### 出題 A
ページに掲げられている聖書の箇所はどこか答えてください。

── ページ ──

主が望まれた食事

ルカ22:14-20

オーディオファイルを再生できません
22:14 さて時間になって、イエスは食卓に着かれ、使徒たちもイエスといっしょに席に着いた。
22:15 イエスは言われた。「わたしは、苦しみを受ける前に、あなたがたといっしょに、この過越の食事をすることをどんなに望んでいたことか。
22:16 あなたがたに言いますが、過越が神の国において成就するまでは、わたしはもはや二度と過越の食事をすることはありません。」
22:17 そしてイエスは、杯を取り、感謝をささげて後、言われた。「これを取って、互いに分けて飲みなさい。
22:18 あなたがたに言いますが、今から、神の国が来る時までは、わたしはもはや、ぶどうの実で造った物を飲むことはありません。」
22:19 それから、パンを取り、感謝をささげてから、裂いて、弟子たちに与えて言われた。「これは、あなたがたのために与える、わたしのからだです。わたしを覚えてこれを行ないなさい。」
22:20 食事の後、杯も同じようにして言われた。「この杯は、あなたがたのために流されるわたしの血による新しい契約です。

 ことばは時代とともに変化します。英語もシェクスピアの時代と今の時代ではずいぶん違っているでしょう。日本語はもっと大きく変化しています。「変化」でなく「乱れ」だと嘆く人もいます。

───

### 出題 B
記録のうち、「Next (364, 2182)」を含む行で始まり「[Select a season] (252, 415)」を含む行で終わる範囲を、両端の行も含めて一字一句そのまま書き写してください。

── データ抜粋 ──

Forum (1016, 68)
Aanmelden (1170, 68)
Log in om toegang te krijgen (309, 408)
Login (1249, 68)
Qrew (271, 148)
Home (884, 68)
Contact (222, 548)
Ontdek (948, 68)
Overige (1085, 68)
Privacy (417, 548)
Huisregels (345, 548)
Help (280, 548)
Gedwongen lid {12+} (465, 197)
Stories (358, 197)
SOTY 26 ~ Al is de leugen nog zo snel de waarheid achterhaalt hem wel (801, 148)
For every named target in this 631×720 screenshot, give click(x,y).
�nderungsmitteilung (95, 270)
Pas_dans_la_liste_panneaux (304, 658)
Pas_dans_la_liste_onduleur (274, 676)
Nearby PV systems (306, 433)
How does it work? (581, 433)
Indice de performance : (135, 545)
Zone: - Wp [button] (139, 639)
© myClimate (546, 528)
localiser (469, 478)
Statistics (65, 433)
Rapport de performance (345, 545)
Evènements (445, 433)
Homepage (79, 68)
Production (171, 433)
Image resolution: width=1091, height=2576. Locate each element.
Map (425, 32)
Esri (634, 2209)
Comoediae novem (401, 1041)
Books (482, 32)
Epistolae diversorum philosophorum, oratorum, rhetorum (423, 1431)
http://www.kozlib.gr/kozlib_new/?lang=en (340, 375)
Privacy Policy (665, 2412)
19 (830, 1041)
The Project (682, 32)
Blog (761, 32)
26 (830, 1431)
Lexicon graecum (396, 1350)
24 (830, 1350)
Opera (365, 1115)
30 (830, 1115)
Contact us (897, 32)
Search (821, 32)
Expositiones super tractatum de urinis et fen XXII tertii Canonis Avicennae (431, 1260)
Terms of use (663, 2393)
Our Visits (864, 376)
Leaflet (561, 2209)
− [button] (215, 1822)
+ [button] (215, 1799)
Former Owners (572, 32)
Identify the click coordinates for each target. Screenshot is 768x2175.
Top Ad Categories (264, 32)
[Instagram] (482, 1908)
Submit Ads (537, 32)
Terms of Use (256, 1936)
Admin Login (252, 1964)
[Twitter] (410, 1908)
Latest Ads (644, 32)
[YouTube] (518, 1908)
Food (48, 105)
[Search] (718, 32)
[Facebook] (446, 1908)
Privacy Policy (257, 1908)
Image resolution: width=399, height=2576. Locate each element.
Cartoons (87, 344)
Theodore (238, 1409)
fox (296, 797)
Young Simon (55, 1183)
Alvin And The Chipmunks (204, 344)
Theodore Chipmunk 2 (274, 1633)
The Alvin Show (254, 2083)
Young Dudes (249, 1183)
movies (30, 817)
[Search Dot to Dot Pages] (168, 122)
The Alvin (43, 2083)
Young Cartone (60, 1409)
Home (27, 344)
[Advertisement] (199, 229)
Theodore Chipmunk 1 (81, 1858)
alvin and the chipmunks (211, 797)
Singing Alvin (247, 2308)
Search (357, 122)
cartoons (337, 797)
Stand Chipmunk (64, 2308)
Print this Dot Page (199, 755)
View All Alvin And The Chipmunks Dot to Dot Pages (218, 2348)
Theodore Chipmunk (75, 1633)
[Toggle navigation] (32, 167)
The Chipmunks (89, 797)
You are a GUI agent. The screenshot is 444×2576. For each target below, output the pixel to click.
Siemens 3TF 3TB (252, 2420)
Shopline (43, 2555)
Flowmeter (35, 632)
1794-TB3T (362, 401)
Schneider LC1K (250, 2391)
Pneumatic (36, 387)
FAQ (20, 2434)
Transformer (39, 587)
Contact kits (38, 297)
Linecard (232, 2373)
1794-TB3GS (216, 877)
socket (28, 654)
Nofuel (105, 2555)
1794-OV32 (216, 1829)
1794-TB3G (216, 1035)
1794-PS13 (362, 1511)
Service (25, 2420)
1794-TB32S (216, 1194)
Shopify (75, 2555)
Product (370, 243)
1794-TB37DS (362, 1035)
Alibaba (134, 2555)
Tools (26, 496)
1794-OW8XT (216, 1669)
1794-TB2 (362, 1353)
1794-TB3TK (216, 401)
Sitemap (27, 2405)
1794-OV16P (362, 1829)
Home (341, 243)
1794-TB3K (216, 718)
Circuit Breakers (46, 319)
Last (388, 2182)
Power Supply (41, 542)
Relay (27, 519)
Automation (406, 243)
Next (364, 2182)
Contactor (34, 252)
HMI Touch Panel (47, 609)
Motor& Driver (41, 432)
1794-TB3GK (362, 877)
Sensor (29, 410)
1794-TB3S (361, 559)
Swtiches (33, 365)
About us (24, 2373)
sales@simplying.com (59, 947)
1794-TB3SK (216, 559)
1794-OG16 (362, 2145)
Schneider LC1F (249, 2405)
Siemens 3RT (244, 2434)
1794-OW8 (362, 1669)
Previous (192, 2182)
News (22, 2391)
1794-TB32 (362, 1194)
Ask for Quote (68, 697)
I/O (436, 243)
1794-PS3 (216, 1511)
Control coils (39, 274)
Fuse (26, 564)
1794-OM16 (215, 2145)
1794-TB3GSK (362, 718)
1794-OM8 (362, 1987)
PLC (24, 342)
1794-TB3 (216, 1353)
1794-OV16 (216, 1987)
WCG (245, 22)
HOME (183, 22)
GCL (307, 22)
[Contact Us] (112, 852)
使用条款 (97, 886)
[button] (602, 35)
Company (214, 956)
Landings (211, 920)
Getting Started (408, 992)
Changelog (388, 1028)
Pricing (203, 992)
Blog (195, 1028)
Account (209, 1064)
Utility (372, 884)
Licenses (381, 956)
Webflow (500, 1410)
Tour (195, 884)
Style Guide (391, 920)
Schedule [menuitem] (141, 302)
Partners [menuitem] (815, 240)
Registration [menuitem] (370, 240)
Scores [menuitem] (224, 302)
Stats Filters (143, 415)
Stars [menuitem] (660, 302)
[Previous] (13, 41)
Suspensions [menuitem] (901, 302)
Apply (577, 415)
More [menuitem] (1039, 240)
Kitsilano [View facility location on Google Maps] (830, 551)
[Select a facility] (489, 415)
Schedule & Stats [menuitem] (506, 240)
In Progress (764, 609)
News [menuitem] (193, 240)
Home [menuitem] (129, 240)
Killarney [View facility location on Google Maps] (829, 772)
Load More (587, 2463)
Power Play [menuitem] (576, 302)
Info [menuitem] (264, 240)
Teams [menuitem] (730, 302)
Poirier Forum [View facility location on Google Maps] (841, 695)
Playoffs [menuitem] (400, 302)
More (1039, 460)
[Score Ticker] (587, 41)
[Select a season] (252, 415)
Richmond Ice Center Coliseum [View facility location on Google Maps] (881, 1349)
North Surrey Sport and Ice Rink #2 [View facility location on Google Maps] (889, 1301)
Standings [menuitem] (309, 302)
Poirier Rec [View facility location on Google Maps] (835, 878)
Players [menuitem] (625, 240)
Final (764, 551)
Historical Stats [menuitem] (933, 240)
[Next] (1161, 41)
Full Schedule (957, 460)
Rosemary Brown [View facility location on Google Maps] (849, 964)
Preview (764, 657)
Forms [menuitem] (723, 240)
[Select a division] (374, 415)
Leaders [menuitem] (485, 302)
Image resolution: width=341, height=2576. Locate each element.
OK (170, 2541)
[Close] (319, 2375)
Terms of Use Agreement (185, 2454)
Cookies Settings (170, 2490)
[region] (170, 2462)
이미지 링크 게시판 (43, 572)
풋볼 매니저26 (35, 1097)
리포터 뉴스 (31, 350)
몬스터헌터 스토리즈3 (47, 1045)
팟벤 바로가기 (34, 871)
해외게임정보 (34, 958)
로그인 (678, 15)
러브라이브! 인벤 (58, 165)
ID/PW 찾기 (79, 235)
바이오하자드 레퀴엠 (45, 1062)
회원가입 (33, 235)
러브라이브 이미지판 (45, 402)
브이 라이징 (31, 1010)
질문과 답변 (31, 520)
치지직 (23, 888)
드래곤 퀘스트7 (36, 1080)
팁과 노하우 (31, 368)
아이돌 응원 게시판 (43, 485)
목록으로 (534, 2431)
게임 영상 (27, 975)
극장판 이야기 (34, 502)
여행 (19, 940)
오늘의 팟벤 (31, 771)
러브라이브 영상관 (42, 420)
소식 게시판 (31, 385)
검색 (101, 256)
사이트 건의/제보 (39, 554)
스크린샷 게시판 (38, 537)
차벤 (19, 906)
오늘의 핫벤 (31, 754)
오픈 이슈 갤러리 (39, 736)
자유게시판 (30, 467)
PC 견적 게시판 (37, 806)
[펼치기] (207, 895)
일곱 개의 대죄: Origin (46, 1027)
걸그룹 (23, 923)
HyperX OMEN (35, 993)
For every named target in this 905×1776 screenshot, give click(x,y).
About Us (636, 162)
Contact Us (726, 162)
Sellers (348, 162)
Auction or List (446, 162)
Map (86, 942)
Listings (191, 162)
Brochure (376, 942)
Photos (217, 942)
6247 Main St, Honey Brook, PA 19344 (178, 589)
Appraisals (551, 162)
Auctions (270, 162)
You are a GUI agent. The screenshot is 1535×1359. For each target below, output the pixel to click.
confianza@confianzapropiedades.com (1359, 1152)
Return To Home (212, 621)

───

### 解答結果 A
ルカ22:14-20です。

### 解答結果 B
Next (364, 2182)
Contactor (34, 252)
HMI Touch Panel (47, 609)
Motor& Driver (41, 432)
1794-TB3GK (362, 877)
Sensor (29, 410)
1794-TB3S (361, 559)
Swtiches (33, 365)
About us (24, 2373)
sales@simplying.com (59, 947)
1794-TB3SK (216, 559)
1794-OG16 (362, 2145)
Schneider LC1F (249, 2405)
Siemens 3RT (244, 2434)
1794-OW8 (362, 1669)
Previous (192, 2182)
News (22, 2391)
1794-TB32 (362, 1194)
Ask for Quote (68, 697)
I/O (436, 243)
1794-PS3 (216, 1511)
Control coils (39, 274)
Fuse (26, 564)
1794-OM16 (215, 2145)
1794-TB3GSK (362, 718)
1794-OM8 (362, 1987)
PLC (24, 342)
1794-TB3 (216, 1353)
1794-OV16 (216, 1987)
WCG (245, 22)
HOME (183, 22)
GCL (307, 22)
[Contact Us] (112, 852)
使用条款 (97, 886)
[button] (602, 35)
Company (214, 956)
Landings (211, 920)
Getting Started (408, 992)
Changelog (388, 1028)
Pricing (203, 992)
Blog (195, 1028)
Account (209, 1064)
Utility (372, 884)
Licenses (381, 956)
Webflow (500, 1410)
Tour (195, 884)
Style Guide (391, 920)
Schedule [menuitem] (141, 302)
Partners [menuitem] (815, 240)
Registration [menuitem] (370, 240)
Scores [menuitem] (224, 302)
Stats Filters (143, 415)
Stars [menuitem] (660, 302)
[Previous] (13, 41)
Suspensions [menuitem] (901, 302)
Apply (577, 415)
More [menuitem] (1039, 240)
Kitsilano [View facility location on Google Maps] (830, 551)
[Select a facility] (489, 415)
Schedule & Stats [menuitem] (506, 240)
In Progress (764, 609)
News [menuitem] (193, 240)
Home [menuitem] (129, 240)
Killarney [View facility location on Google Maps] (829, 772)
Load More (587, 2463)
Power Play [menuitem] (576, 302)
Info [menuitem] (264, 240)
Teams [menuitem] (730, 302)
Poirier Forum [View facility location on Google Maps] (841, 695)
Playoffs [menuitem] (400, 302)
More (1039, 460)
[Score Ticker] (587, 41)
[Select a season] (252, 415)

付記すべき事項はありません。